Chez cette artiste, ce ne sont pas seulement des photographies que l’on peut découvrir, mais également un travail sur le support comme ses couvertures de livres en sac Tati, ou en fleurs de tournesol issues de nappes en toile cirée, ses supports de feutrines colorées des Faux départs assorties aux légendes des photographies, son utilisation de matériaux plastiques renvoyant à notre époque dans Les affectifs, ou à l’écriture au feutre de Christophe, Anne, la Photographe, et leurs Amis. Ce style paupériste, très coloré, évolue de plus en plus sur un plan plastique vers une recherche esthétique plus affinée où le support fait partie intégrante de l’œuvre.

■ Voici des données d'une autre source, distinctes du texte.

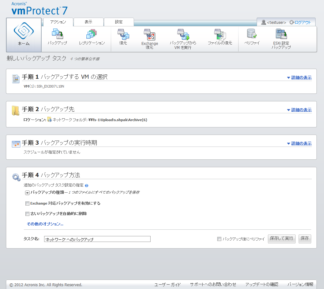The height and width of the screenshot is (289, 324).
Task: Start the Validate (ベリファイ) tool
Action: (252, 34)
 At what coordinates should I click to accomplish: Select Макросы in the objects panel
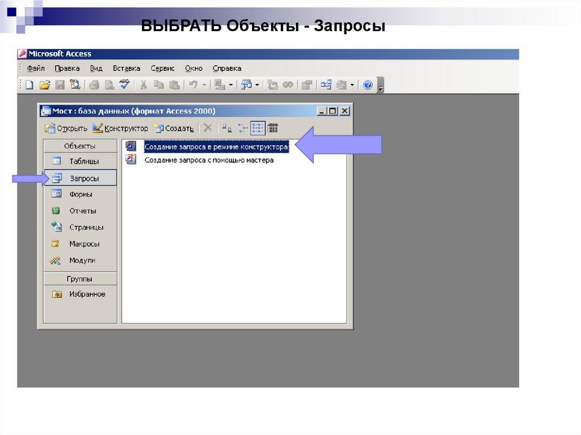(x=84, y=244)
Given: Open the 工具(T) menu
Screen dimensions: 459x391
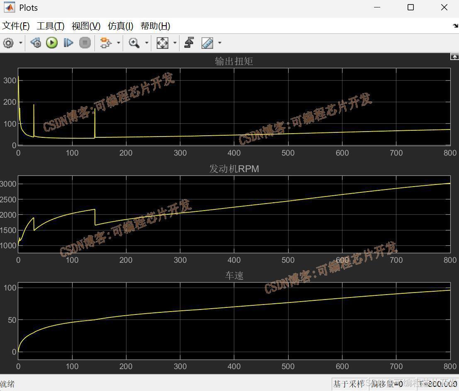Looking at the screenshot, I should pos(50,26).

Dans une de ses toutes dernières séries : De ces couples qui se sont tant aimés (1998), elle joue avec les déclinaisons de petites séquences d’images accolées ensemble dans un cadre sublimement kitsch — mousse expansée qui rappelle les petits nuages qui flottent dans la tête des amoureux —. Chaque série, d’une dominante chromatique particulière, est inspirée par des genres photographiques différents — banalité, kitsch, amateurisme —  n’épargnant pas les clins d’œil stylistiques. Ce travail décline également le sujet, l’amant, ce dernier étant chaque fois représenté dans un autre duo allant d’une mise en scène clichée d’un couple homosexuel à celle de jeunes adolescents fleur bleue.

Des champs de coquelicots rouges au fond jaune d’une cuisine, c’est un peu comme si dans ces images la couleur jouait le rôle de l’espoir, voire même serait le synonyme du rêve, de ce paradis perdu, dont Mireille Loup semble à la recherche, non pas désespérément mais humoristiquement. En effet, malgré un certain cynisme dans ce travail, il y a toujours une nuance poétique qui renvoie le spectateur à sa propre fragilité, à ses premiers amours ou premiers idéaux auxquels il rêve encore et toujours et qui, peut-être, le fondent comme être. C’est par ce biais que l’artiste semble, quant à elle, résister à la dure réalité contemporaine qu’elle traverse par son humour toute à sa quête de ce qu’il peut rester d’humain en nous.

 

Pourquoi conclure sur cette notion d’humanité ? Sans doute parce qu’à l’évidence l’ensemble du travail de Mireille Loup trouve sa source dans son attachement et son amour de l’Homme.

Christine Ollier, 1998 in Catalogue Encontros da Imagem, Portugal.